My big hangup is sparring performance. I need at least 90% of my sparring ability. If I'm doing HIITs in intense enough of a fashion or lifting heavy enough to produce strength/hypertrophy/conditioning, I'm not going to be on timing or able to spar to my fullest ability. Also repeatedly using one body part again and again, like legs for running kills them in that regard. If I just had to show up and complete the workouts I'd be sailing smooth... but dudes are trying to punch me in the head. I guess, Big Jack, if you don't feel as though the conditionings affect your rugby practices enough to reel back on them... my advice would be just do some LISS post-lifting. My real advice would be to do more HIITs instead of LISS because your sport requires a lot of GO-HARD,jog,GO-HARD,jog. The purpose of Dr. Izumi Tabata's research was to show that you could improve facets of your aerobic fitness while doing anaerobic conditionings.
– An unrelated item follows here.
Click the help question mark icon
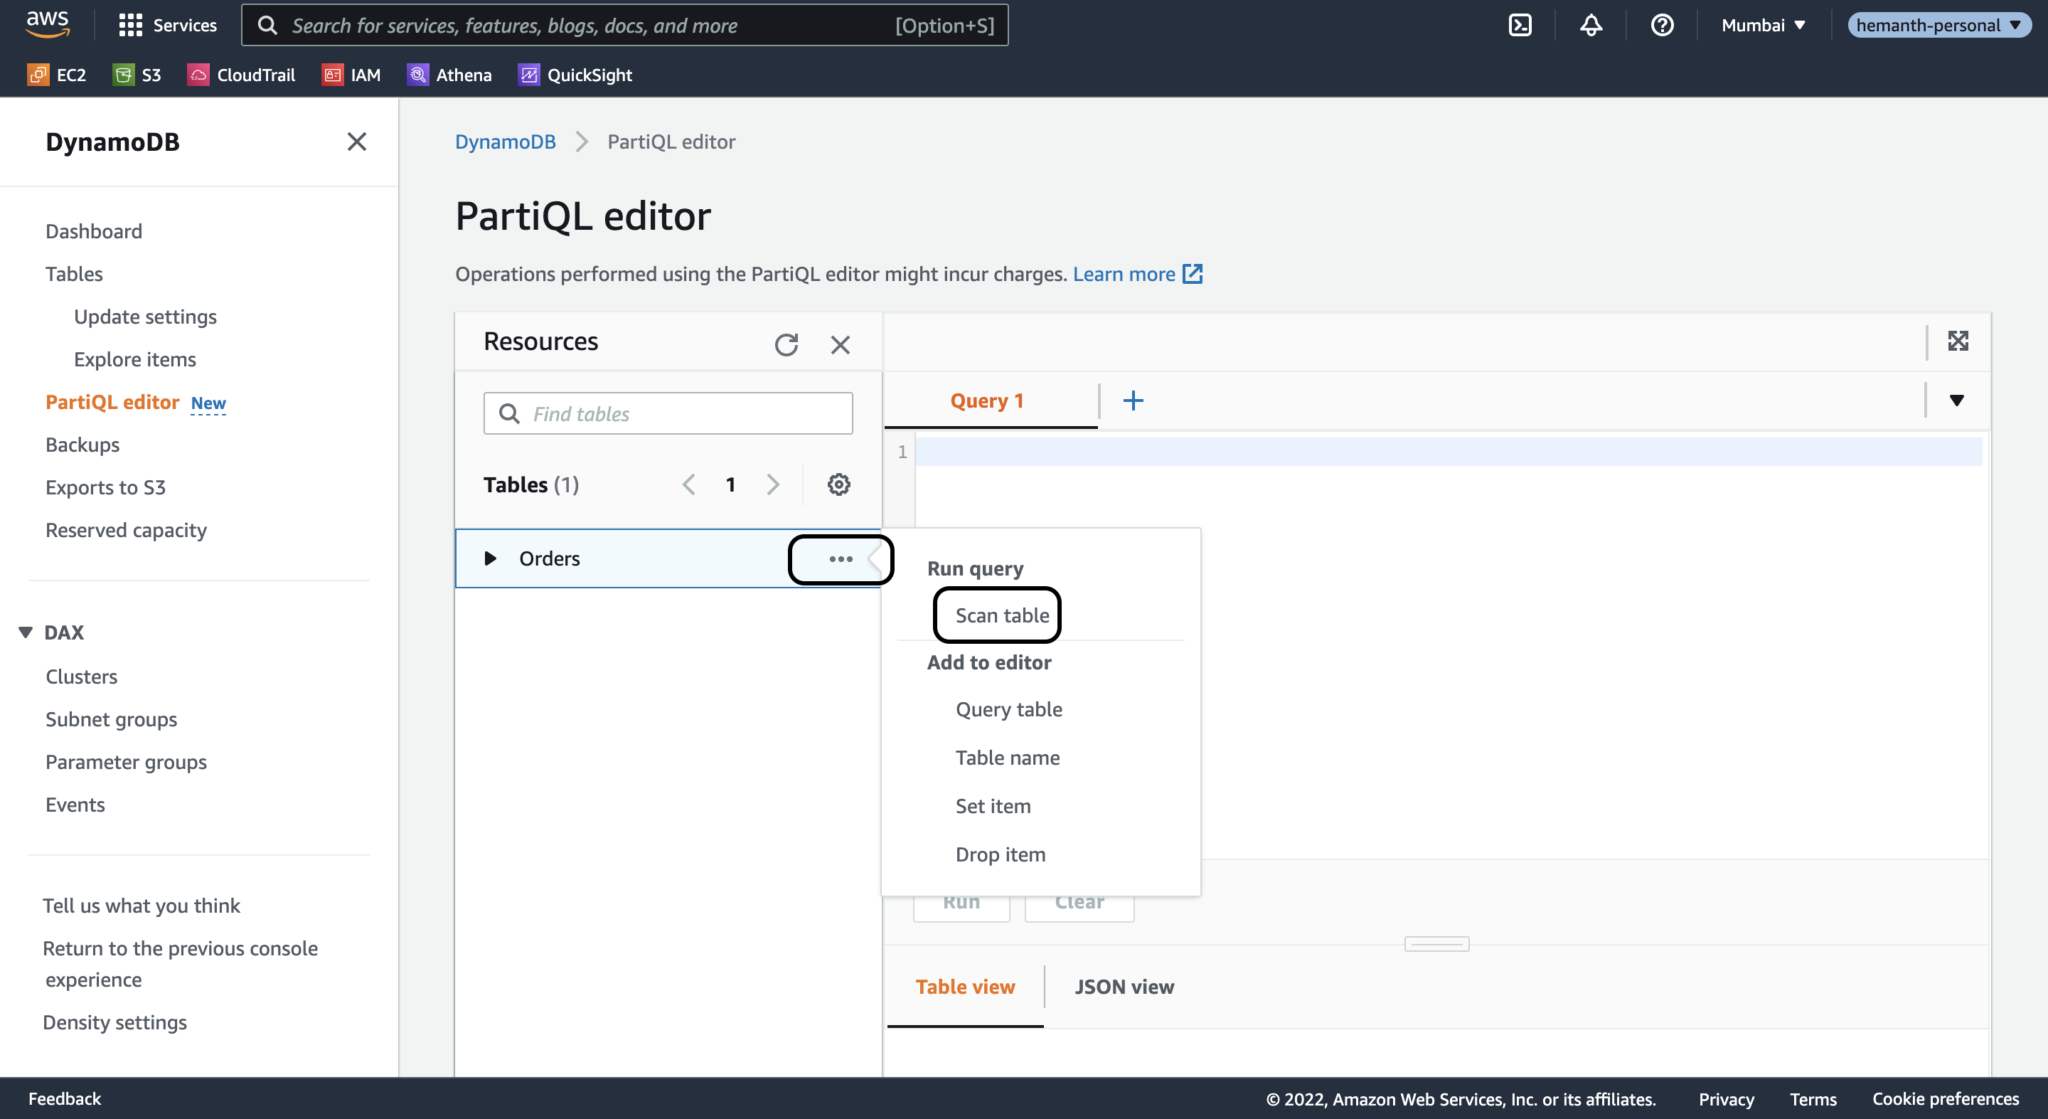Screen dimensions: 2048x1119 point(1662,25)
I saw one team (In the states we don't watch a lot of rugby, not in my area anyway) that every player we saw kick would get his distance from the penalty kick then swing his arms back and forth like he was cupping water before he'd kick.
Oh I see, the johnny wilkinson thing. Yeah, nobody really knows why when the fly-half goes to kick a penalty they tend to do that. I think it's just ritual - for example a lot of professional table tennis players like to touch a certain area of the table between points. It's not to aid performance as such, it's more of a superstitious or comfort issue. If it works though, why not?